**A run of records:**

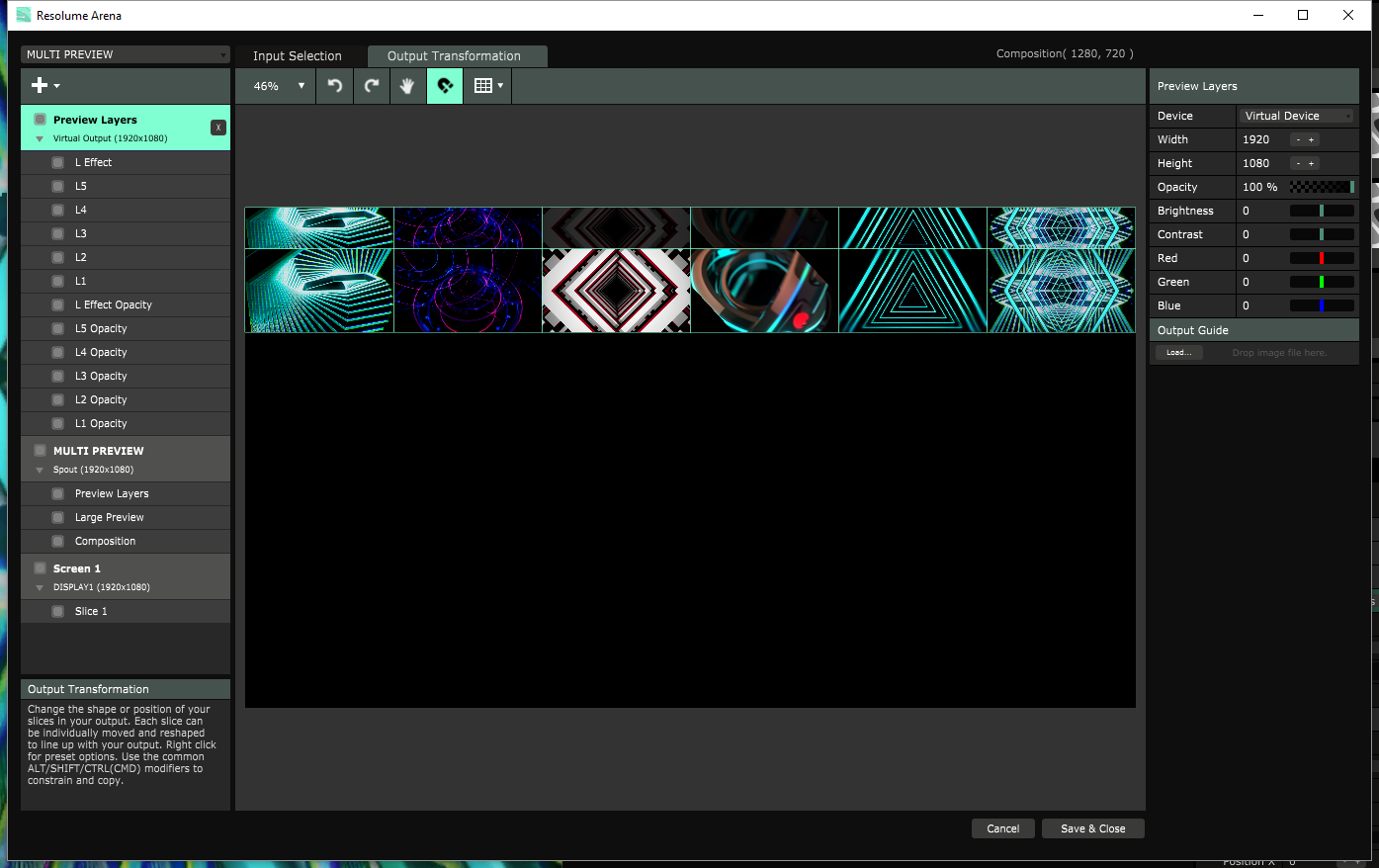Click the redo arrow in the toolbar
This screenshot has width=1379, height=868.
[372, 86]
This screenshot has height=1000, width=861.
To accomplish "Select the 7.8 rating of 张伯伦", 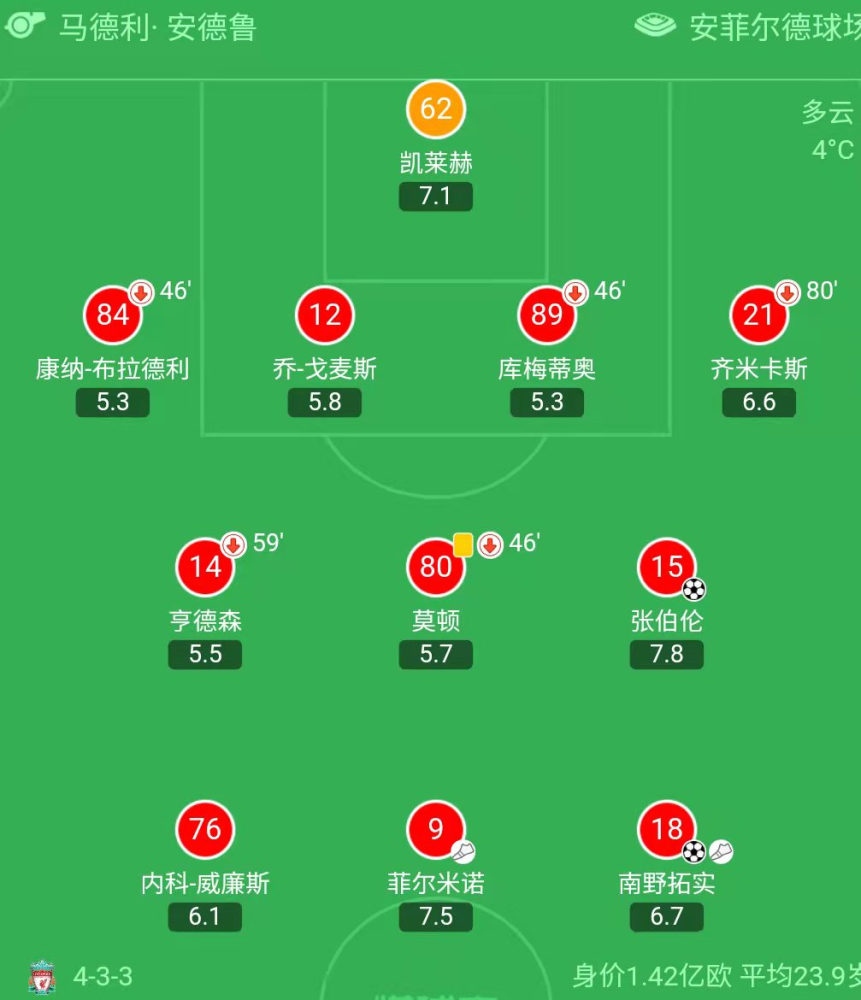I will click(666, 654).
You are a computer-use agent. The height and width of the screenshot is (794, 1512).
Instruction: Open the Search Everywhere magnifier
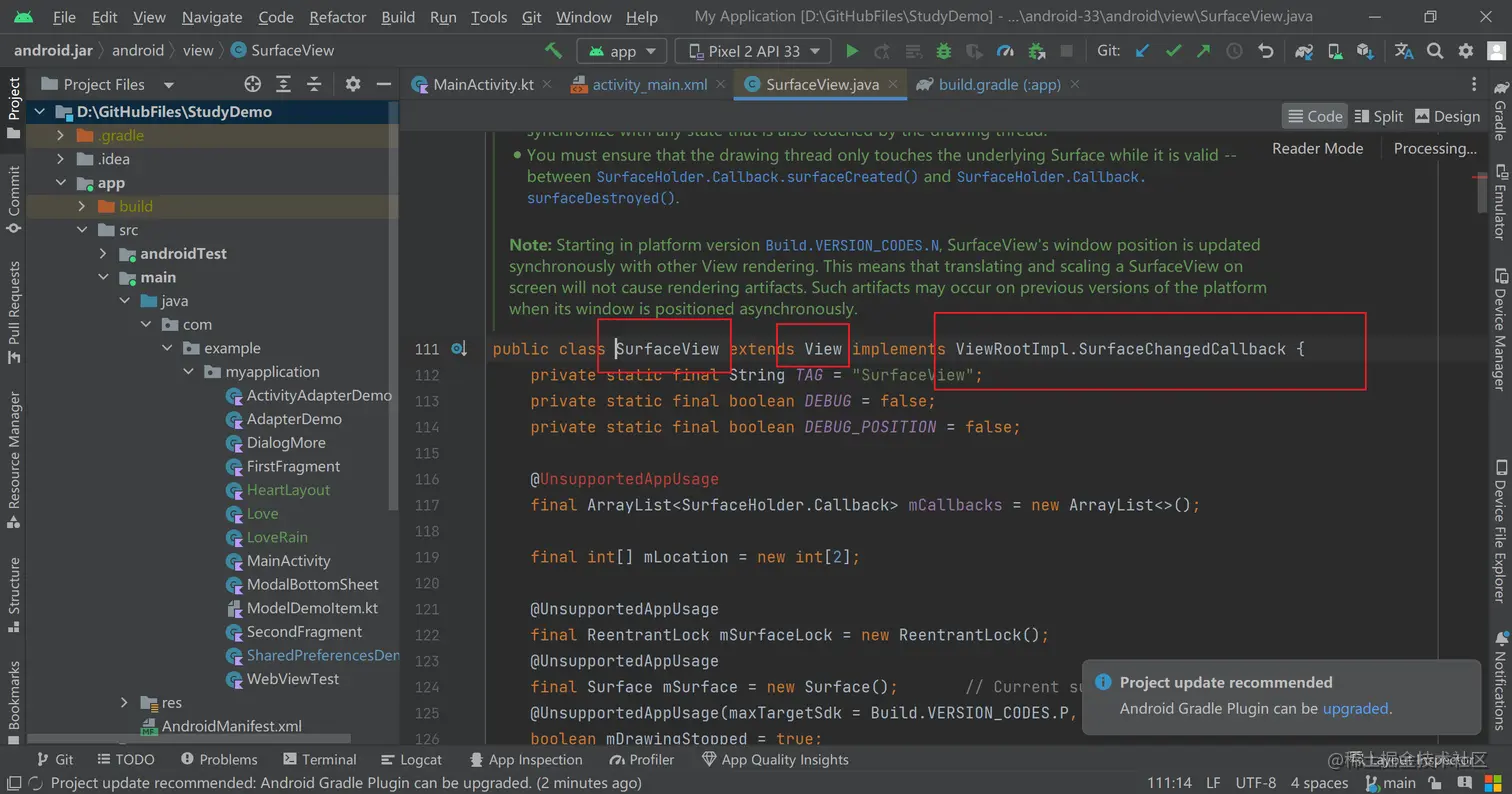click(x=1435, y=51)
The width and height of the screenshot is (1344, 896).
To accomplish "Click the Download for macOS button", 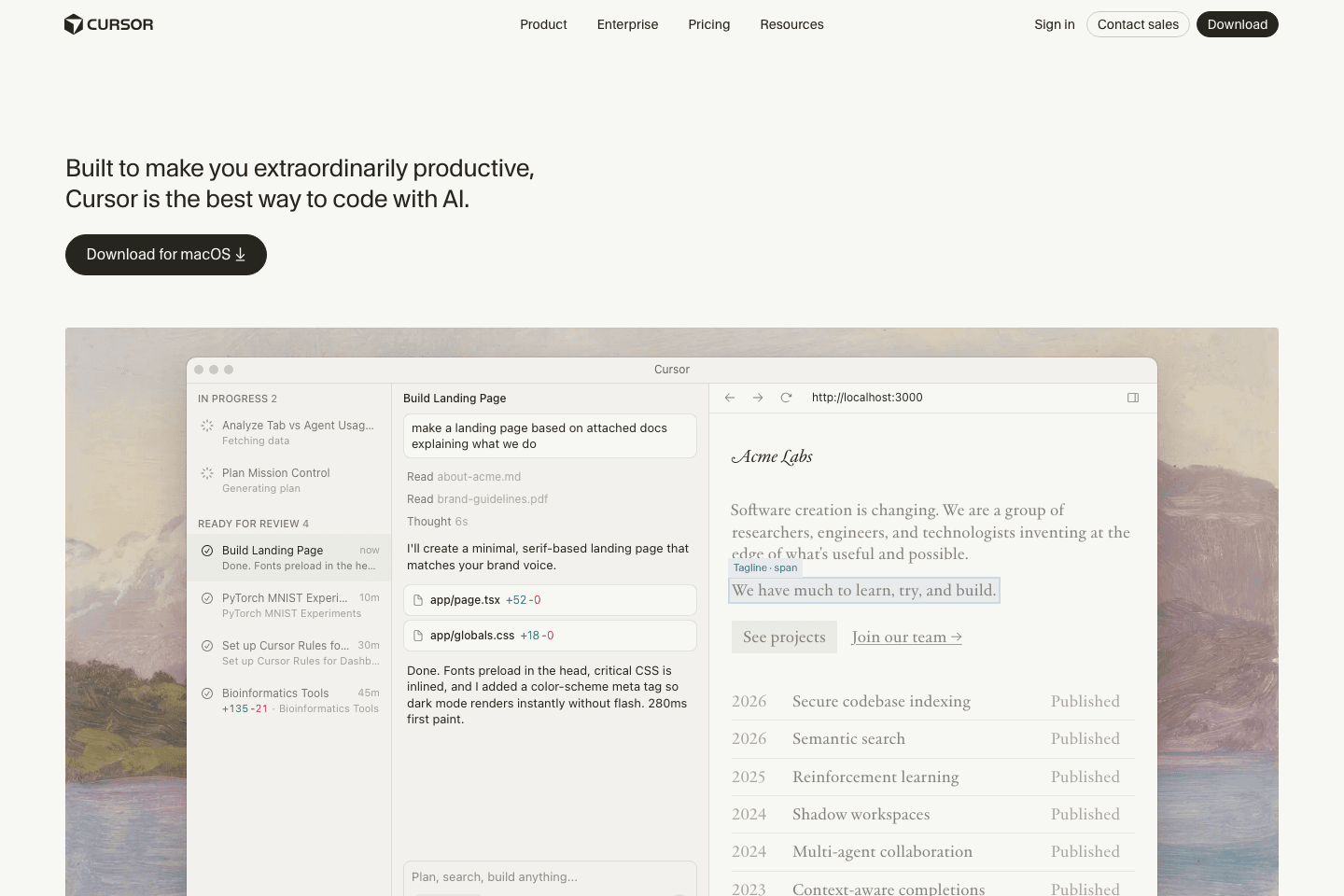I will click(x=165, y=254).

**WRITTEN TASK:** Please copy each line above that contains the string "height", leaving out all the others. Matching is case-sensitive.

**REPLY:**
This screenshot has width=1379, height=868.
This screenshot has height=1000, width=861.
You are a computer-use agent. The height and width of the screenshot is (794, 1512).
The width and height of the screenshot is (1344, 896).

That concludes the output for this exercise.